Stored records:
╭──
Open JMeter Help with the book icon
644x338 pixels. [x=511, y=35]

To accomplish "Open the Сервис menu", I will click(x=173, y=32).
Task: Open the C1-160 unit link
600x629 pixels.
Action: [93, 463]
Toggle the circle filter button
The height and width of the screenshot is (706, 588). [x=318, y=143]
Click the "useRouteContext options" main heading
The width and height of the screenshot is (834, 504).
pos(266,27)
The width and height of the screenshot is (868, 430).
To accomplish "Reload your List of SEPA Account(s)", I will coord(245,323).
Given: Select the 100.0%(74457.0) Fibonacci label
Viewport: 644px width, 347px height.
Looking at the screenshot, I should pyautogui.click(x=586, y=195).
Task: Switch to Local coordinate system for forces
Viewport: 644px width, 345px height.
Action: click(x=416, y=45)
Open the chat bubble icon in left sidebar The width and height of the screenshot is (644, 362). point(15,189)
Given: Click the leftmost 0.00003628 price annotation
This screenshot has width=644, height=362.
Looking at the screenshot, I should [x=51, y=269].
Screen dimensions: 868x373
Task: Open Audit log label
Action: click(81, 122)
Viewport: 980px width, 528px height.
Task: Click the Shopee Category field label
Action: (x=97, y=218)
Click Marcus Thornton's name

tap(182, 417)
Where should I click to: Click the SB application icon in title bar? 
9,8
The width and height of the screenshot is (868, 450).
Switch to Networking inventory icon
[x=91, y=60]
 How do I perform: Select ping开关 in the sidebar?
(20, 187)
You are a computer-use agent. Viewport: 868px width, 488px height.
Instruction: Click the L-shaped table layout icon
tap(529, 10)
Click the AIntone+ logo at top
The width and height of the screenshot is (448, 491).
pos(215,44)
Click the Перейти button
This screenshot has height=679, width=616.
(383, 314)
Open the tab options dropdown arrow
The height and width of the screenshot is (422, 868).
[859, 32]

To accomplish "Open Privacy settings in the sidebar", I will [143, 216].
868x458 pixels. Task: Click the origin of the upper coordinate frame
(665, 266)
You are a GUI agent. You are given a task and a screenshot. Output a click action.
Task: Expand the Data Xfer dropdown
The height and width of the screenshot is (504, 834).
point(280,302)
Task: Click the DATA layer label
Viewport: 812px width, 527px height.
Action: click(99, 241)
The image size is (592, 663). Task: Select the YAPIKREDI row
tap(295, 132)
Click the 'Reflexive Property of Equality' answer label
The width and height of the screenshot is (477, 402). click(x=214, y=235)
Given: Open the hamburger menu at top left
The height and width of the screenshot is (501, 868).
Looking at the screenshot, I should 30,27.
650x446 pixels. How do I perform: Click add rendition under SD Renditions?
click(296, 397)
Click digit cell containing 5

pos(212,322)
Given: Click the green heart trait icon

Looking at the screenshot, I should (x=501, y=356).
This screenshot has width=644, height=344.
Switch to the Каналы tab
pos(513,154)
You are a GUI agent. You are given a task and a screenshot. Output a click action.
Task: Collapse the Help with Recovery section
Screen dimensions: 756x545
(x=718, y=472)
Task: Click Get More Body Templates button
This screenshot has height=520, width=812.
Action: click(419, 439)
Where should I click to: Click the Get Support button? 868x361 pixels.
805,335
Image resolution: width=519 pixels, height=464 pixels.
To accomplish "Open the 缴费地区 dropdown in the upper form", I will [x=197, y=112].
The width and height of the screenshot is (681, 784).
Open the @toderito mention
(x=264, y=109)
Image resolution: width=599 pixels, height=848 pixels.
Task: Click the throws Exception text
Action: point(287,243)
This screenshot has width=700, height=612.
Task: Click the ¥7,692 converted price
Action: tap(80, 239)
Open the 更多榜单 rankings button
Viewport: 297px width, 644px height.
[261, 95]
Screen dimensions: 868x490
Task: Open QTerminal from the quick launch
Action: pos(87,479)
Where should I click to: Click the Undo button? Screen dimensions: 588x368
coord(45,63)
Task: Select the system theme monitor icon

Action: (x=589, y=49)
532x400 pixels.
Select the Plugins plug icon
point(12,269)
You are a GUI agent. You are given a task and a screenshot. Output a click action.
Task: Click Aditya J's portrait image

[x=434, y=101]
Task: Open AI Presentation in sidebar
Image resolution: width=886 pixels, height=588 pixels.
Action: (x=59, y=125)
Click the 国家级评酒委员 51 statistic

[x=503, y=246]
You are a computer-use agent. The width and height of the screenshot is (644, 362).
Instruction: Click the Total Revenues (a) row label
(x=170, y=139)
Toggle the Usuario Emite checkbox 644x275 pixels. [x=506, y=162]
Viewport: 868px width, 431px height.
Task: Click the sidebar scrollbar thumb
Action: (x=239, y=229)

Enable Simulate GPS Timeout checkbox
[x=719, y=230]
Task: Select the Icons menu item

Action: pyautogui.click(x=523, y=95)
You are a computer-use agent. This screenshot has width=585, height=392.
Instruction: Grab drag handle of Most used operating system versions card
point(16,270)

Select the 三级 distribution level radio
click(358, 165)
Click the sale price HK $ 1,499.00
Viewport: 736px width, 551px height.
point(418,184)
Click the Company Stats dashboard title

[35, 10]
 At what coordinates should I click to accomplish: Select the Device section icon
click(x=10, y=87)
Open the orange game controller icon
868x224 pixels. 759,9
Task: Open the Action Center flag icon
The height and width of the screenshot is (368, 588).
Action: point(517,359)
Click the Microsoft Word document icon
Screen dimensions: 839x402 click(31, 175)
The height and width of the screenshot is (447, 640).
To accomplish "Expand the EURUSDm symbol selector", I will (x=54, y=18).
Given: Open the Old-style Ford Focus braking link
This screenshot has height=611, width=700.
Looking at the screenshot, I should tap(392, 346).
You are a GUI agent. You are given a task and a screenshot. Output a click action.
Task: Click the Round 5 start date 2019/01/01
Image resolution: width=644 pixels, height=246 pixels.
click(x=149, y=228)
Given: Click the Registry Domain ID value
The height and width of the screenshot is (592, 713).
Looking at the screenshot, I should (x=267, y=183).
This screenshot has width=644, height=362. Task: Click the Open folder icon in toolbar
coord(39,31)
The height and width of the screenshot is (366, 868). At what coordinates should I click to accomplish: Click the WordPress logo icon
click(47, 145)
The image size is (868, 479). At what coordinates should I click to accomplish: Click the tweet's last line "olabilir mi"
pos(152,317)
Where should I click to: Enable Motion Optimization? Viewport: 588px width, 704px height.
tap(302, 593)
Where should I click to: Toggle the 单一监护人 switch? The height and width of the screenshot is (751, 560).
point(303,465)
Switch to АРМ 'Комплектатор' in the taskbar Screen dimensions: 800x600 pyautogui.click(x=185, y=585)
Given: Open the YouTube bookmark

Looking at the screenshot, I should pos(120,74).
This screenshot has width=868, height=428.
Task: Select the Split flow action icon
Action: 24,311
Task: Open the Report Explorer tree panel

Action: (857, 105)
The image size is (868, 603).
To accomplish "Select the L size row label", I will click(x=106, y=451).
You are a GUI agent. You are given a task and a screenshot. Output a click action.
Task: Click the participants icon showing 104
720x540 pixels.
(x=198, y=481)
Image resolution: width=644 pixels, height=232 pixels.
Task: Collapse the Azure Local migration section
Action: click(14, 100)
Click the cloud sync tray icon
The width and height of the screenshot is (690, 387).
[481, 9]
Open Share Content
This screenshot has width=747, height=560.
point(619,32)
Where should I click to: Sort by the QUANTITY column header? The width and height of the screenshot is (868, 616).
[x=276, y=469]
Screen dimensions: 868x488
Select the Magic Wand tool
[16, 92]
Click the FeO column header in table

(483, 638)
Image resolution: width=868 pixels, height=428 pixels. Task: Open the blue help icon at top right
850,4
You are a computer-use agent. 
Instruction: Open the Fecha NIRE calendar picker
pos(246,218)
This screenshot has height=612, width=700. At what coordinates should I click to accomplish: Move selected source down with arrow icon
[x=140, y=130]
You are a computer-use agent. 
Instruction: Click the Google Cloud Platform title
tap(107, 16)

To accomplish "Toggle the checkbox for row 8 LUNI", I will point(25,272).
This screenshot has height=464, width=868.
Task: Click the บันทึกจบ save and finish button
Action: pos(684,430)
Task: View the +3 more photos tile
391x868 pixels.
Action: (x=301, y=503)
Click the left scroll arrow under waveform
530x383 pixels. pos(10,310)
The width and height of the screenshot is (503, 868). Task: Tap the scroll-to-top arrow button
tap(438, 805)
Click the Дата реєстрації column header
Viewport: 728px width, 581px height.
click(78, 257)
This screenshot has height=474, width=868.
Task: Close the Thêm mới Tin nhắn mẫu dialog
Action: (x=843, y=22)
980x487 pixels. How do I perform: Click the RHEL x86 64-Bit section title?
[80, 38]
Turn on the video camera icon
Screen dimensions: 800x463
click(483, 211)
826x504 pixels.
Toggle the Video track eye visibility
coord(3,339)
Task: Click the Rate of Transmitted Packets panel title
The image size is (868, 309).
╰──
» **REQUIREMENT**:
Set down, unchanged, the line that contains "Select the Magic Wand tool" together with every later line in the records, through the last one.

» **EXERCISE SOLUTION**:
Select the Magic Wand tool
[16, 92]
Click the FeO column header in table

(483, 638)
Image resolution: width=868 pixels, height=428 pixels. Task: Open the blue help icon at top right
850,4
You are a computer-use agent. 
Instruction: Open the Fecha NIRE calendar picker
pos(246,218)
This screenshot has height=612, width=700. At what coordinates should I click to accomplish: Move selected source down with arrow icon
[x=140, y=130]
You are a computer-use agent. 
Instruction: Click the Google Cloud Platform title
tap(107, 16)

To accomplish "Toggle the checkbox for row 8 LUNI", I will point(25,272).
This screenshot has height=464, width=868.
Task: Click the บันทึกจบ save and finish button
Action: pos(684,430)
Task: View the +3 more photos tile
391x868 pixels.
Action: (x=301, y=503)
Click the left scroll arrow under waveform
530x383 pixels. pos(10,310)
The width and height of the screenshot is (503, 868). Task: Tap the scroll-to-top arrow button
tap(438, 805)
Click the Дата реєстрації column header
Viewport: 728px width, 581px height.
click(78, 257)
This screenshot has height=474, width=868.
Task: Close the Thêm mới Tin nhắn mẫu dialog
Action: (x=843, y=22)
980x487 pixels. How do I perform: Click the RHEL x86 64-Bit section title?
[80, 38]
Turn on the video camera icon
Screen dimensions: 800x463
click(483, 211)
826x504 pixels.
Toggle the Video track eye visibility
coord(3,339)
Task: Click the Rate of Transmitted Packets panel title
The image size is (868, 309).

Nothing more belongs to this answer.